Poster (15W179)

Clinical use of anti-TNF therapy and increased risk of recurrent Sinusitis


M Hussey, Y Bailey, D McNamara


Department of Gastroenterology, Tallaght Hospital, Trinity Academic Gastroenterology Group


Experience with anti-Tumour Necrosis Factor (TNF) agents is growing and with time we are learning more about adverse events. Anti-TNF drugs are usually well tolerated however there are reports of a variety of adverse effects, potentially leading to their discontinuation. Sinusitis is highlighted as a non-serious infection and most patients are described as continuing therapy after their infection resolves.


We report its significance within our own institution necessitating therapy discontinuation.


A retrospective review of patients taking an anti-TNF agent from our IBD database was conducted. Patients who had reported chronic sinusitis as a side effect were identified. Chronic sinusitis was defined as an episode lasting for ≥ 8 weeks. Baseline demographics, disease subtype and duration were noted as well as con-commitant therapies and treatment duration. Subjective symptoms were recorded & objective evidence of sinusitis where possible was documented. Discontinuation of therapy as a consequence of chronic sinusitis was included in our analysis.

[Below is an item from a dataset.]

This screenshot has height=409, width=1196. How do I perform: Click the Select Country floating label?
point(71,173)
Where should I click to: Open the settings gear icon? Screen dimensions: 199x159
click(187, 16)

In all 407 patients on anti-TNF agents were identified since 2010. Of these 313 (77%) had crohns disease (CD) and 94 (24%) ulcerative colitis (UC). Of these, 237 (58%) were taking Adalimumab, 166 (41%) Infliximab and 4 (1%) Golimumab. Of those taking Adalimumab and Infliximab, 208 (88%) and 105 (63%) had CD respectively. In all, 3 % (n=11) had reported chronic sinusitis as an adverse event. The mean age of this group was 36 years (range 18-50 yrs) and 82% (n=9) were female. The commonest reported symptoms were nasal discharge and facial pressure (n=8, 73%). The mean onset of symptoms was 6 months from starting therapy (range 1-28 months) In all, 46% (n=5) had objective evidence of sinusitis on radiology. The mean disease duration was 10 years (2-14 years). The majority (82 % (n=9)) had CD however this was not statistically significant (p=0.6). Sinusitis occurred more frequently in patients taking Adalimumab (9 (82%) compared with Infliximab (n=2,18%) (p=0.001). However within the Adalimumab group, 55% (n=5) were taking a concomitant immunomodulator compared to none in the Infliximab group, Odds Ratio 6.1 (95% CI 0.23-162.74). The majority (n=7, 64%) discontinued therapy permanently as a consequence of their symptoms.


Our observations within an Irish cohort, suggest recurrent sinusitis can be a significant adverse event potentially leading to therapy discontinuation and the overall risk is enhanced when patients are on combined therapy regimes.